In a large cup or bowl mix together the ¼ cup warm milk, 2 cups water and 2 tablespoons oil. Add this mixture to the flour mixture.
Using a dough hook mix the dough until it looks like a shaggy mess. Cover with a kitchen towel and leave to rest for 10 minutes. This helps relax the gluten and absorbs all the liquid you just mixed in.
Using the dough hook mix the Ube English Muffins dough for 10-15 minutes until the dough starts pulling away from the bowl.
Oil a large bowl and form the dough into ball shape with your hands. It's going to be a very moist dough, but don't worry the Ube Powder will absorb all that moisture while proofing.
Cover the dough with plastic wrap and store in a warm area in your kitchen. Leave to proof and rise for 1 hour.
Meanwhile prepare two baking pans and line them with parchment paper or a silicon mat.
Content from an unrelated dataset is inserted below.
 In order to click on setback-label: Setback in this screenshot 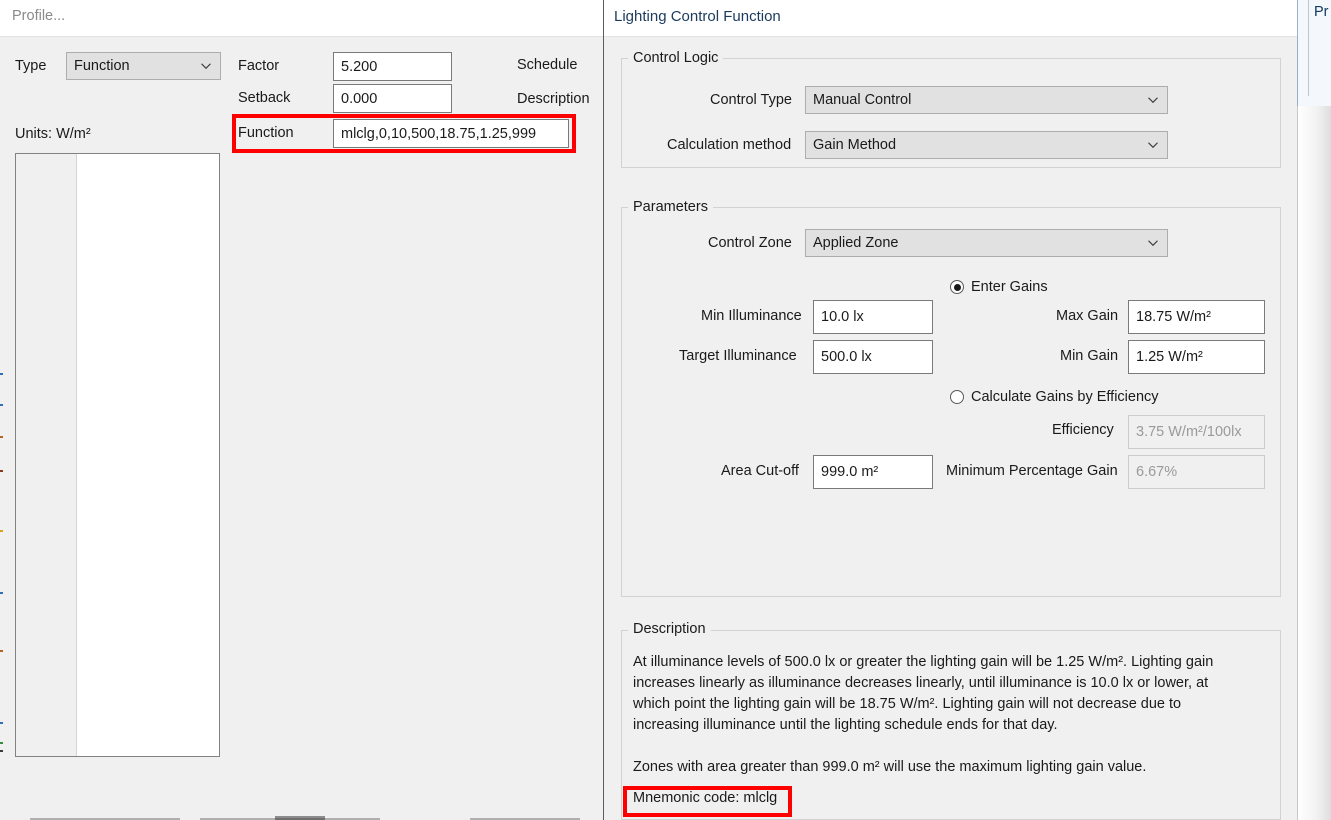, I will do `click(264, 98)`.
Spread about ¼ cup of cornmeal all over each.
After 1 hour your dough should have doubled in size. Take off the plastic wrap and punch down with clean hands.
Divide the dough into 16 balls. You can weigh them if you wish to make them all the same size. We are not that perfect here so approximate is okay.
Using the palm of your hand flatten them into a puffy disk. Transfer each disk to your prepared baking pans and cover with more cornmeal. Make sure the Ube English Muffins are at least 2 inches apart to accommodate the second proofing of the dough.
Loosely cover with plastic wrap and cover with a kitchen towel. Leave to rise for 1 hour. The dough should of doubled in size and be super puffy.
Now time to cook these Ube English Muffins! Brush your skillet with oil and heat it up to medium/low heat.
Place 3-4 Ube English Muffins in your skillet. Cook the first side for 4 minutes.
Then flip over to the other side and cook for a further 4 minutes. Repeat for the other doughs. You may need to turn down the heat as you cook the rest as the skillet will start to get super hot.
To serve cut in half and have with butter and jam.
Store a few on the counter top for maximum 2 days. Store the rest in the freezer for up to 3 months. Defrost on the counter top and toast.